The findings suggest that engaging activities like music listening can be effective for reducing pain in high anxiety persons who can easily become absorbed in activities. They noted that interaction of anxiety and absorption is a new finding and implies that these personality characteristics should be considered when recommending engagement strategies for pain relief.

Friday 10 February 2012

An Anxiety Poem


Anxiety, it's real
It's all about how you feel
Low, sad and lonely
Makes you feel like a phoney
One day you are fine
Each day being taken one step at a time

Medication, yes it works
Remembering them however sucks
Valium and herbal tabs
Too much becomes a fad
Doctors & nurses try to help
No matter how much you yelp

Yes everyone, anxiety is a part of me
Anyone else is what I want to be
Anxiety, please leave me!

Understanding Anxiety


  •  The Body's fear reaction and how it becomes over insensitive

The symptoms of Panic Attacks are in fact an exaggeration of your normal bodily reaction to fearful situations. Imagine what would happen if you were up a ladder and you feel it slipping from under you, your heart would pound, breathing would be altered, turn pale and you would break out in a sweat. However, as soon as you manage to get down the ladder and recognised that you were now safe, but could have had an accident, your anxiety would die down. You would know that the symptoms were just natural and not worry. BUT, if you experienced exactly those same symptoms pushing a trolley or sitting at work, your mind would try to make sense of the situation and it would come up with a number of frightening thoughts.
The problem with panic attacks is that your fear reaction has become oversensitive and is being triggered in a variety of apparently normal situations. The oversensitivity of the fear reaction is more likely if you are tired or under a lot of stress. Sometimes this stress can be caused by worrying about having another panic attack. If you have had one bad attack you can become over-vigilant, an expert at detecting the normal changes in your body which you would usually ignore. You are constantly on the look-out for slight changes that may indicate that something is amiss. Once you begin to imagine something is wrong, you become slightly frightened, triggering the body's reaction and the vicious circle of panic takes off. Other factors which can trigger panics include, physical exertion, hunger, hormonal changes, caffeine and alcohol.

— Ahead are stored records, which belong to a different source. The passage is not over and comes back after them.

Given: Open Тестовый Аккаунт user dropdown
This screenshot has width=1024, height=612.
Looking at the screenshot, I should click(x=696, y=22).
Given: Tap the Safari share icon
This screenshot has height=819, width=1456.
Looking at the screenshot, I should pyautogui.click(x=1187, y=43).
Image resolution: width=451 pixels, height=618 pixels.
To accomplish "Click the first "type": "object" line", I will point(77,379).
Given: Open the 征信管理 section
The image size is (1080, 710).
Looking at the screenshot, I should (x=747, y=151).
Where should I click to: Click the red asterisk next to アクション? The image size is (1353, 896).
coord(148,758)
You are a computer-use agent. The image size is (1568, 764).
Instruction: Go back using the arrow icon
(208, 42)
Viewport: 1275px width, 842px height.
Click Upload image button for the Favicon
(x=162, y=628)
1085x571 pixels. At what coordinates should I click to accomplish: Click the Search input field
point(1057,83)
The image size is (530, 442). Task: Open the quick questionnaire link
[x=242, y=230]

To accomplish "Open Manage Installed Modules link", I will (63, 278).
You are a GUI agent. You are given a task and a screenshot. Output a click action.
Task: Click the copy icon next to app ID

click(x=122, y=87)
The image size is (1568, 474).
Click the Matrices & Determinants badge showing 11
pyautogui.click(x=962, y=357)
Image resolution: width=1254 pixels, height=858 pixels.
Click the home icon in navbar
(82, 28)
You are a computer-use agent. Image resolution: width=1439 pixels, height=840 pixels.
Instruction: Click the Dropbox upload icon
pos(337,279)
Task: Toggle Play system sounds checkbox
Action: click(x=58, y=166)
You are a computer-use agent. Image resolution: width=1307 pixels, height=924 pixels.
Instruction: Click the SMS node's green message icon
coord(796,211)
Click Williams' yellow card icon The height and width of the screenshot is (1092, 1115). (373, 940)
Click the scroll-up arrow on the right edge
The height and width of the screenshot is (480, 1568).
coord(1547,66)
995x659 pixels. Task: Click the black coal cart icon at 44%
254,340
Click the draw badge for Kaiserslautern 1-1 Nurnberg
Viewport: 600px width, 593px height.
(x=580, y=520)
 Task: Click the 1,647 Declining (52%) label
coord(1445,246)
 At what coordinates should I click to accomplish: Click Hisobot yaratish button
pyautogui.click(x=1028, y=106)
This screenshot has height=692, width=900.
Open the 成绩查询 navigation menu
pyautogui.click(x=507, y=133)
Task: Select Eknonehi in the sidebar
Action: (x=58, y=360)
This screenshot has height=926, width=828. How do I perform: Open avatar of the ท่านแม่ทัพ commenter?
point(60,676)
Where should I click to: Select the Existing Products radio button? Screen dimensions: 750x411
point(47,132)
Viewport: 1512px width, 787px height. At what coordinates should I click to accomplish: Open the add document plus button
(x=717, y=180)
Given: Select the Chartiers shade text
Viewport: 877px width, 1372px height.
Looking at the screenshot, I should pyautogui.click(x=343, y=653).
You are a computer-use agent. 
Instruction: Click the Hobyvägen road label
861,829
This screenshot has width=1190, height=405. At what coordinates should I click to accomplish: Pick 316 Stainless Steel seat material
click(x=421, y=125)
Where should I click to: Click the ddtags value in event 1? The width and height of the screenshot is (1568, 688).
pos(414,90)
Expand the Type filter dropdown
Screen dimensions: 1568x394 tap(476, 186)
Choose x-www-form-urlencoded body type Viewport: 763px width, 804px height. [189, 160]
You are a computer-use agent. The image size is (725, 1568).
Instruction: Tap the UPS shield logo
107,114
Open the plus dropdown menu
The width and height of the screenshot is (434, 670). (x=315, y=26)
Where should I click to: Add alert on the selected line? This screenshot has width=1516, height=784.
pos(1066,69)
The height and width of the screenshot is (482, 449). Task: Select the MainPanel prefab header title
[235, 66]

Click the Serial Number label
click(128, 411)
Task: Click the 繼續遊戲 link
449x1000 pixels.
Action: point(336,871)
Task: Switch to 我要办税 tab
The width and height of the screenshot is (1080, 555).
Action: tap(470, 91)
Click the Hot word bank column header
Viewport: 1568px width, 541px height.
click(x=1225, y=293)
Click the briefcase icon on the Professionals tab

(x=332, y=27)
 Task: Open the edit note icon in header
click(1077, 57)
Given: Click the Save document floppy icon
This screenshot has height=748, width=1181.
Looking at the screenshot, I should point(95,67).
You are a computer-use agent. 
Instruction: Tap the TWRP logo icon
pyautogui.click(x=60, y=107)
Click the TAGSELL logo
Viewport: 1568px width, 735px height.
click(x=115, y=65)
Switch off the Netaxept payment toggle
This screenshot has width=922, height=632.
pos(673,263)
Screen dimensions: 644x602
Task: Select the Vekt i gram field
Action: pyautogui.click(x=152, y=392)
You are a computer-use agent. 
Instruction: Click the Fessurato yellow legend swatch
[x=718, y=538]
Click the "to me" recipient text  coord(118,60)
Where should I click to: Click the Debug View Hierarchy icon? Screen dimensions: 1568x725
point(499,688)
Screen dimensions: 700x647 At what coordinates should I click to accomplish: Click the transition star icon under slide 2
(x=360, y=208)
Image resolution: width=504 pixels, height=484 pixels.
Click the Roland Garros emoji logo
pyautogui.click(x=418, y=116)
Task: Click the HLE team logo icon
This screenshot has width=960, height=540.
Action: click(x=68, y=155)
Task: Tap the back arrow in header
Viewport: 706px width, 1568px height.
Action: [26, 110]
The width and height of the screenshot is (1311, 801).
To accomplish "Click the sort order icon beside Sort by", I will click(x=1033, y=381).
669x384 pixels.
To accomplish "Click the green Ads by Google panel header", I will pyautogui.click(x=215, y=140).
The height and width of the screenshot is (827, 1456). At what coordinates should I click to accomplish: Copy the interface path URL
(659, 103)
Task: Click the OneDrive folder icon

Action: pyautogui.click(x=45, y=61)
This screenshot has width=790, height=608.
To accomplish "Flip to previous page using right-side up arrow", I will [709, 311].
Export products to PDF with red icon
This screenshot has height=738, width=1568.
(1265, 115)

  • Can panic feelings harm me?

No, No one can die of fright. Though panic feelings are unpleasant they cannot in any way harm you. The feelings themselves are happening in and ordinary situation, rather than in an obviously dangerous or frightening one. You are not going mad or having a heart attack, although these are common fears. It is almost impossible to faint while you are having a panic attack, because your blood pressure is higher and not lower than normal as your heart is racing. People usually only faint when their blood pressure drops. The one exception to this is a blood or injury phobia.

  • Summary of main points about panic attacks

1.   A panic attack is the same as the body's natural fear reaction, but it is happening in an ordinary situation.
2.   Your body's normal fear reaction has become oversensitive and has become easily triggered. This happens particularly if you are tired or under stress, but this reaction can be triggered by exertion, hormonal changes, caffeine or alcohol.
3.   The feelings themselves are not harmful and do not indicate that there is anything seriously wrong with you.
4.   The feelings can be caused and maintained by a combination of worrying thoughts, hyperventilation or overbreathing, and avoidance of situations that create anxiety.
5.   Once you understand what is going on, half the battle is won.